A significant fraction of the current efforts in the QCD research community is focused on characterizing the phases of strong-interaction matter that occur at finite densities and temperatures. So far, most of the experimental probes have been limited to the relatively narrow window of the QCD phase diagram characterized by high temperatures and low chemical potentials, explored in high-energy ion collision experiments at RHIC and LHC. More recently, some new insight on the finite chemical potential region has been obtained by the energy-beam scan program at RHIC, aimed at possibly determining the existence of a critical point in the QCD phase transition. On the theoretical side, studies of strong interactions are also limited by the reliability of available methods.

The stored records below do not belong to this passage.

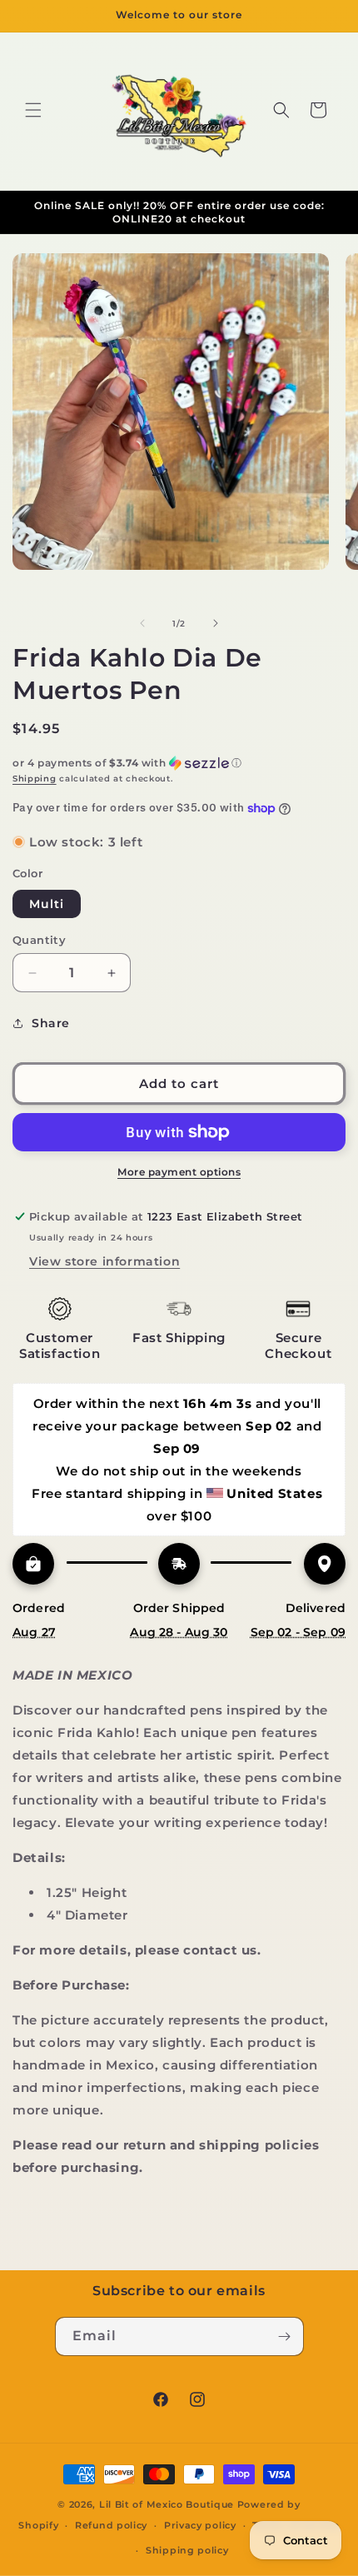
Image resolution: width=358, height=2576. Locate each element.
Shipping (34, 778)
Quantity (39, 939)
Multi (46, 903)
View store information (104, 1261)
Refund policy (111, 2525)
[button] (33, 110)
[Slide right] (215, 623)
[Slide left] (142, 623)
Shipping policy (187, 2550)
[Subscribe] (284, 2336)
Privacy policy (200, 2525)
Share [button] (51, 1023)
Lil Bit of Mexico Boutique (166, 2504)
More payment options (179, 1172)
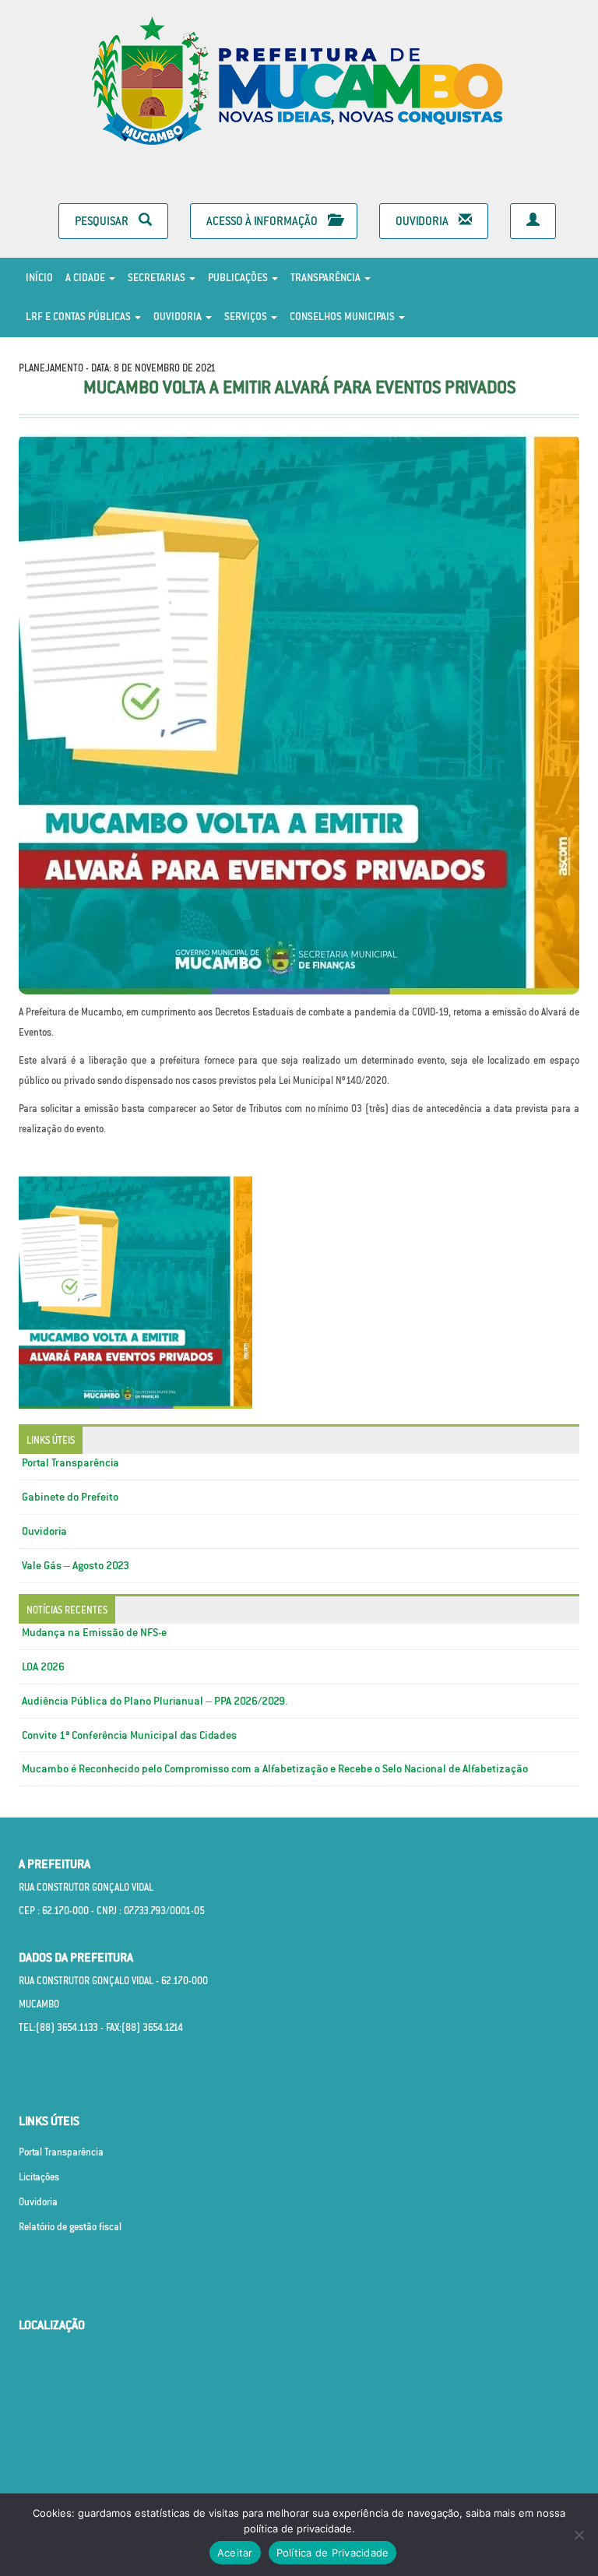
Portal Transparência (70, 1462)
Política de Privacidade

While the zero density, finite temperature region or the zero temperature, superdense region can be investigated with the help of well-established approaches like lattice and weakly coupled QCD respectively, the study of the intermediate densities and temperatures region has to rely on effective models and nonperturbative methods, some of which are still being developed. In the past few years, a growing number of compelling arguments, backed up by model calculations, pointed out that the intermediate-density region of the QCD phase diagram may be characterized by the formation of inhomogeneous condensates which spontaneously break some of the spatial symmetries of the theory. In the following we provide a brief recapitulation of these arguments and describe some recent results in a 3+1-dimensional QCD-inspired NJL model with quark-hole condensation in the form of a plane wave in the scalar and tensor channels. This model exhibits particular features in close analogy to its 1+1-dimensional counterpart, most notably an asymmetric spectral density and the arising of an anomalous contribution to the free energy.